Prelabeling of Purified Receptors, Receptors Reconstituted into Liposomes, and Liposomes Alone with Xanomeline. Purified receptors, liposomes, or receptors reconstituted in liposomes were applied at concentrations that were 25-fold higher than required for the next step of the experimental procedure and incubated with or without xanomeline in an incubation volume of 50 µl for 1 h at 25°C. Then they were diluted by the addition of 200 µl of the incubation buffer and the incubation was continued for another 1 h. Receptors and/or liposomes were then separated from free xanomeline on 2 ml of Sephadex G-50 columns and used in the next steps. The separation was absolute. Eluate (0.6 ml) following 0.4 ml of collected eluate did not decrease [³H]NMS binding to membranes.

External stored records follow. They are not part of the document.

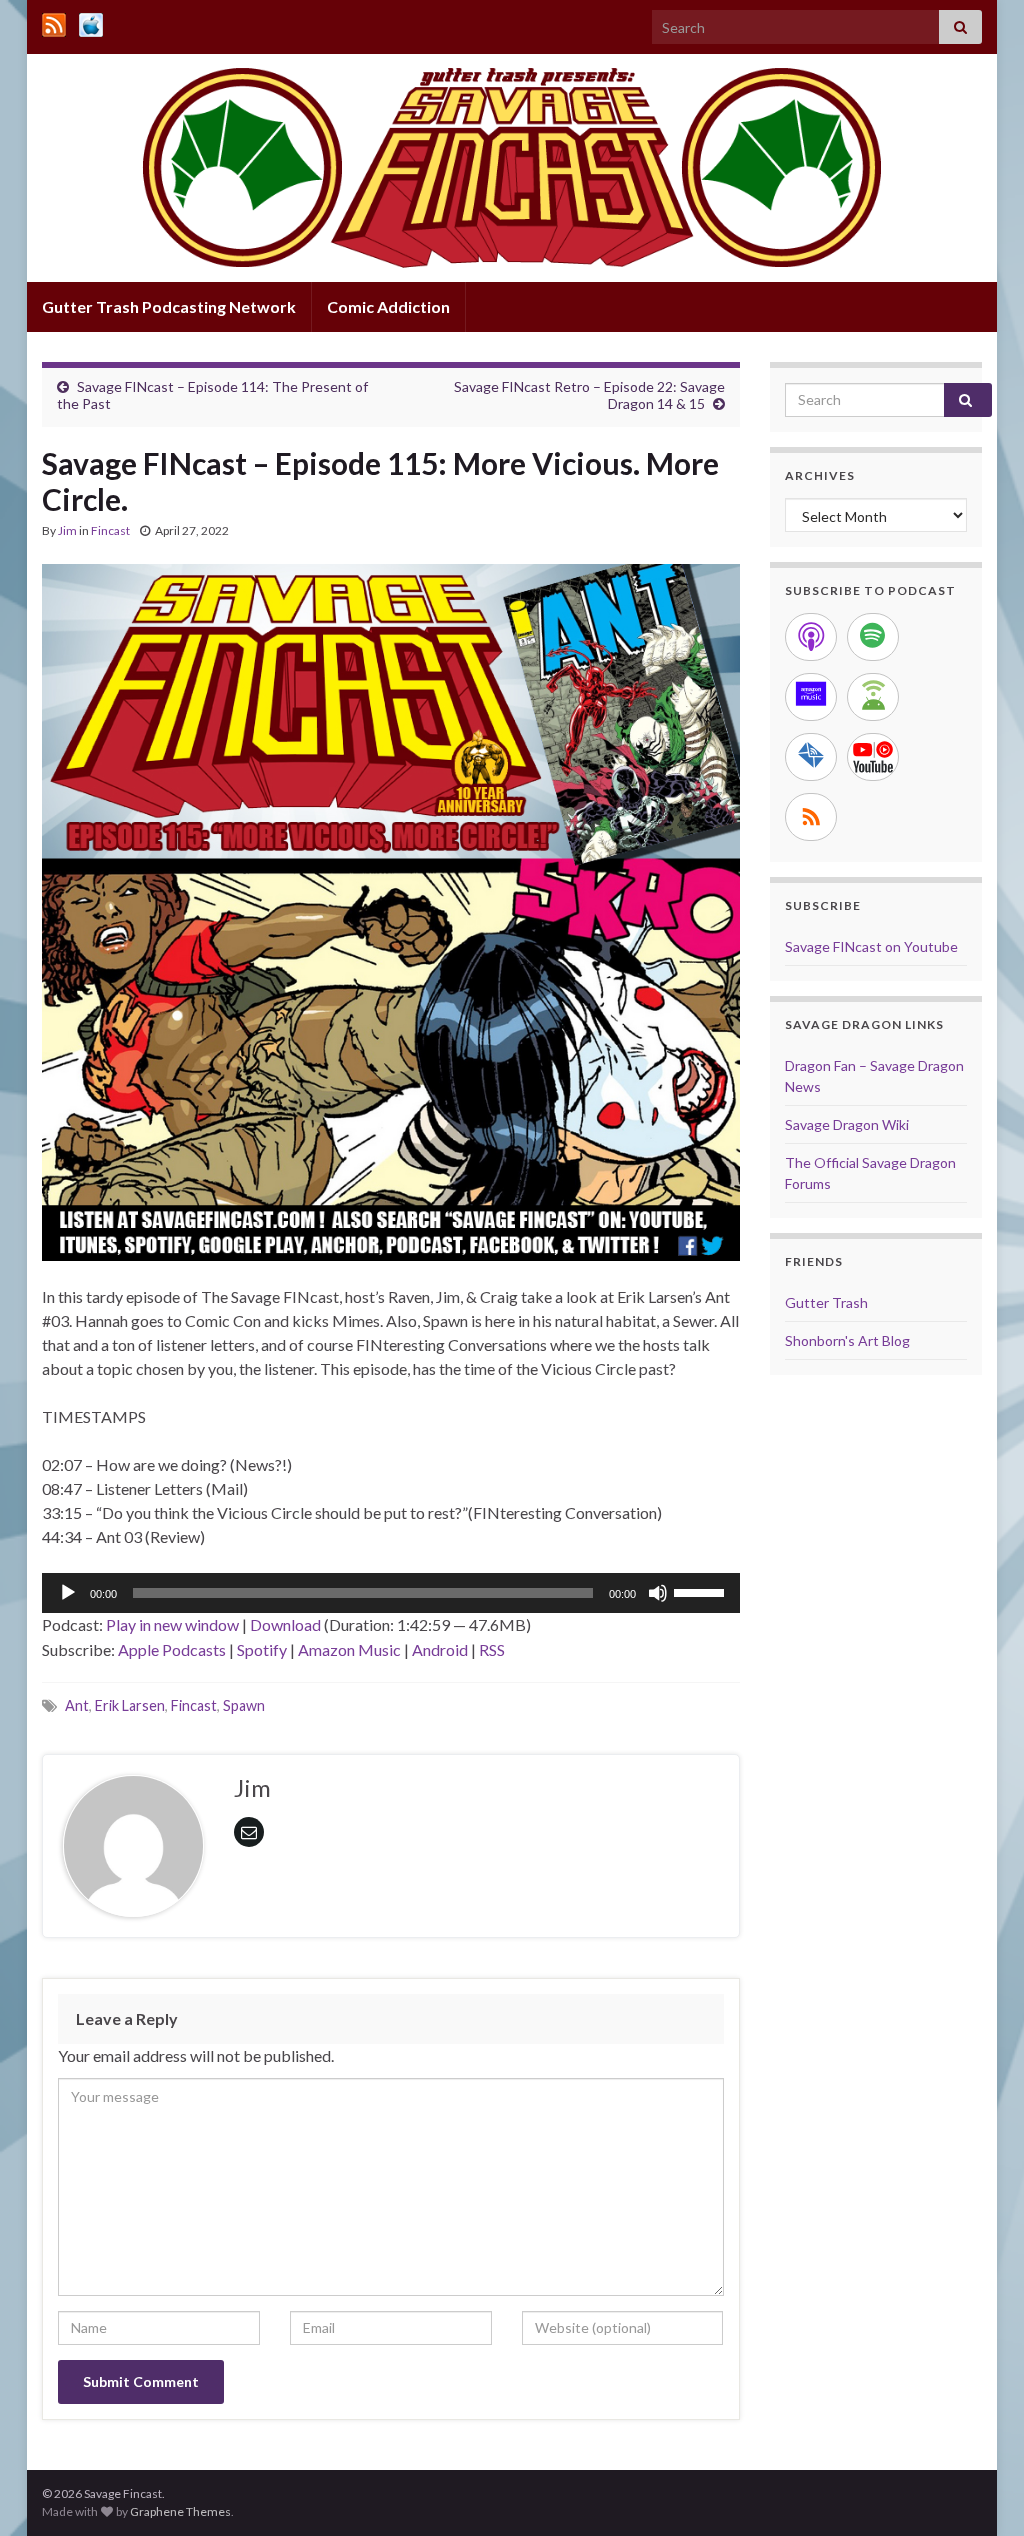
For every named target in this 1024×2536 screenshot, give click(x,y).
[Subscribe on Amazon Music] (811, 697)
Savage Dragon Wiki (847, 1124)
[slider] (702, 1591)
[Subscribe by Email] (811, 757)
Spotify (262, 1649)
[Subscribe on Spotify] (873, 637)
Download (285, 1624)
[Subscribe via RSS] (811, 817)
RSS (492, 1649)
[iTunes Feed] (91, 21)
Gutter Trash (826, 1302)
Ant (77, 1705)
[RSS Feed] (54, 21)
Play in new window (172, 1624)
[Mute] (658, 1593)
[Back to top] (979, 2491)
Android (440, 1649)
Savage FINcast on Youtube (871, 946)
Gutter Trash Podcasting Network (169, 306)
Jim (67, 530)
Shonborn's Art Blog (847, 1340)
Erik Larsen (130, 1705)
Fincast (110, 530)
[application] (391, 1593)
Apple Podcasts (172, 1649)
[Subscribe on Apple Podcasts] (811, 637)
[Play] (68, 1593)
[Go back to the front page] (512, 168)
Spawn (244, 1705)
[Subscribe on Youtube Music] (873, 757)
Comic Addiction (388, 306)
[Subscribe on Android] (873, 697)
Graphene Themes (180, 2511)
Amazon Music (349, 1649)
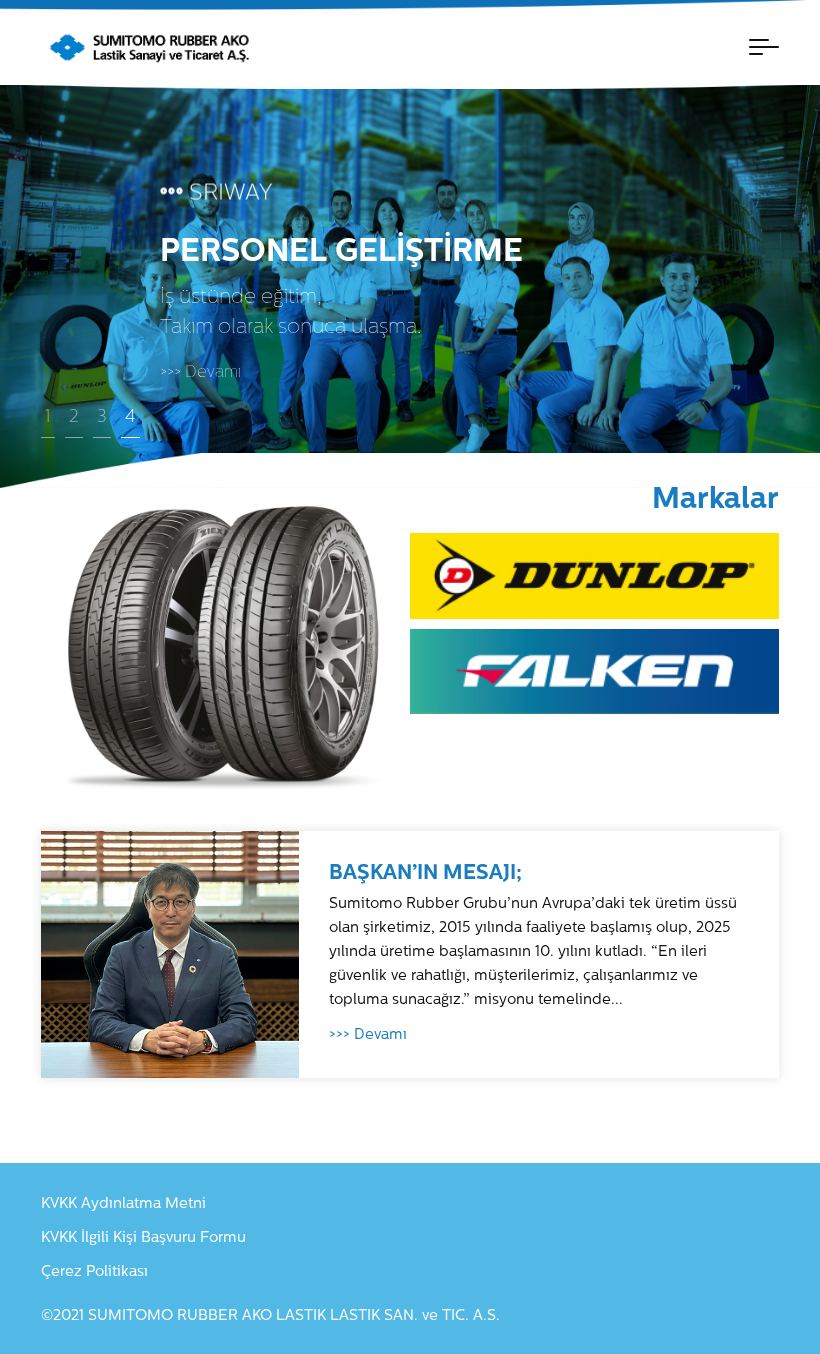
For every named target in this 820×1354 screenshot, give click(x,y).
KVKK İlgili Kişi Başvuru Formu (143, 1238)
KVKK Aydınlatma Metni (123, 1204)
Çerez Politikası (94, 1272)
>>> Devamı (200, 373)
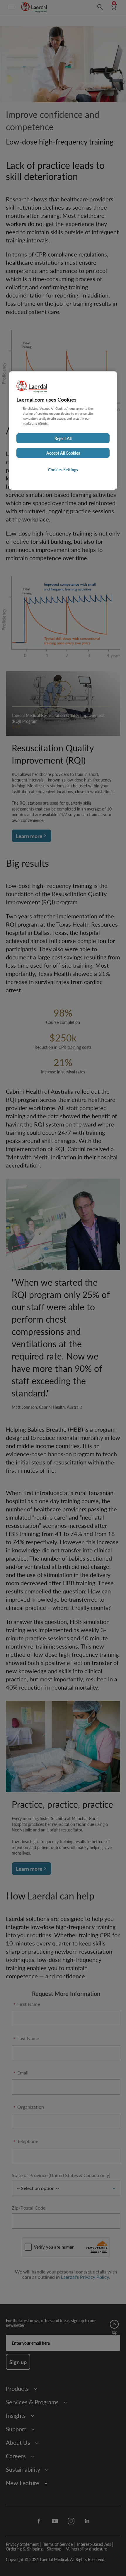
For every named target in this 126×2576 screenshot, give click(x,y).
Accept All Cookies (63, 453)
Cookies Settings (63, 470)
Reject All (63, 438)
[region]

Measurement of Radioligand Binding. Measurement of radioligand binding to muscarinic receptors was performed essentially as described previously (Jakubík et al., 1995). Membranes from 300,000 to 600,000 cells were incubated at 37°C in a final incubation volume of 0.8 ml. The composition of the incubation medium was the same as that of the homogenization medium (see above), with added ligands as indicated. The incubation was terminated by filtration through GF/C glass fiber filters using a cell harvester (Brandel Inc., Gaithersburg, MD), and the radioactivity retained on the filters was measured by liquid scintillation spectrometry. In experiments with purified receptors or liposomes, 50 to100 fmol of purified receptors or purified receptors reconstituted in liposomes were incubated with 100 pM [³H]QNB (purified receptors) or 500 pM [³H]QNB (solubilized receptors) for 2 h at 25°C. The final incubation volume was 0.8 ml for reconstituted receptors and 0.2 ml for purified receptors. The incubation was terminated by filtration through GF/C glass fiber filters (reconstituted receptors) or gel filtration through 2 ml of Sephadex G-50 columns (purified receptors). Atropine (5 µM) was applied to determine nonspecific binding of [³H]NMS and [³H]QNB.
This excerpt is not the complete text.